Creation of temporary posts
In 2013, as many as 27.8 million of the estimated 49.7 million workers in India’s organised or formal sector were in government employment. But of these, 12.3 million, or 44 percent, were in temporary jobs without pension and other security benefits, according to theIndian Staffing Federation which keeps track of employment and the nature of employment in the government and private sectors.
Many government functions are farmed out to private agencies whose service rules vary. At any rate, the private sector does not ensure job security and post-retirement benefits that are enjoined in the state sector.
Distortions affect performance
Glaring distortions are seen in the personnel structure of the Indian bureaucracy which adversely affect its efficiency or its ability to deliver the goods.Studies showed that in the central government, 59.69 percent of the personnel belonged to the lowest skilled categories such as Group C and Group D. Clearly, there is a severe shortage of skilled staff and higher-level administrators.
Need to spend more
Contrary to the popular notion that Indian governments spend too much on the bureaucracy and thus waste scarce resources, the central and state governments spend comparatively very little on the upkeep of their bureaucracies as compared elsewhere.

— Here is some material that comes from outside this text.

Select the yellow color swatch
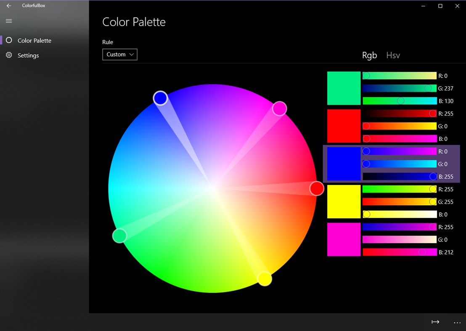Image resolution: width=466 pixels, height=331 pixels. 344,201

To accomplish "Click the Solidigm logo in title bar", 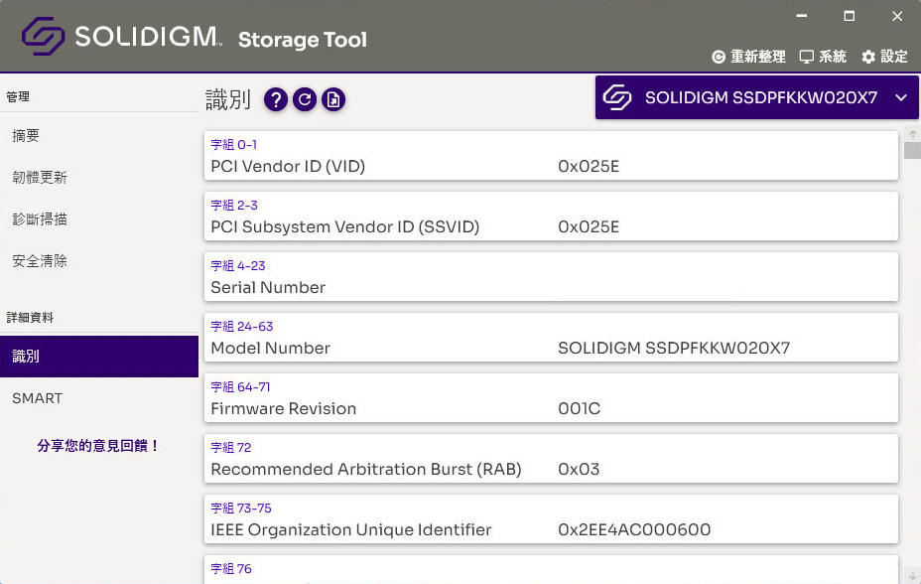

The Economic Times said in a report dated May 10, 2018, that data from 2008 to 2017 showed that expenditure on the bureaucracy was only 13.8 percent of its GDP. But in the US, it was 37.8 percent, 45.8 percent in the EU, 41.1 percent in the US, 32.3 percent in South Korea and 39 percent in Japan.
Even in America, where private enterprise is the hallmark, there is great recognition of the need to have an adequate number of government personnel.
Research has revealed that in to serve the people, especially in times of man-made or natural disasters and economic crises, governments have played a key role in meeting the challenge, restoring normalcy and bringing the economy and society back to health.
Most European states are welfare states. Therefore, governments in those countries need personnel to deliver the facilities associated with public welfare efficiently and quickly.
Indian governments claim that they are welfare-oriented and keep announcing welfare schemes year after year. But delivery has been uneven and generally very poor.
This is only partly because of a lack of will to serve the common man, once a politician is elected to office with the common man’s vote. This is so because the government machinery under the politician is understaffed and structurally weak.
According to India Today (January 11, 2019), it is estimated that if the central and state governments were to merely fill the existing 2.9 million vacancies, the budgetary allocation would go up by 76 percent and the fiscal deficit will increase by 21 percent.
But the expenditure will be worthwhile if the country gets a functioning government which delivers the services expected of it in a developing country.
Solving unemployment problem
Government expansion will help meet the clamour for jobs at least partially.
According to the Centre for Monitoring the Indian Economy (CMIE), there were about 31 million unemployed youth in India as of February 2018. And as per the Organization of Economic Cooperation and Development (OECD), more than 30 percent of Indians in the 15 to 29 years age group are neither in employment nor in education or training.
This is why Prime Minister Narendra Modi had declared before the 2014 elections that he will generate 10 million jobs a year.In April 2018, the Modi government claimed that it had created 3.1 million jobs between September 2017 and February 2018 based on employee payroll data. But the CMIE said only 1.8 million were created in 2017.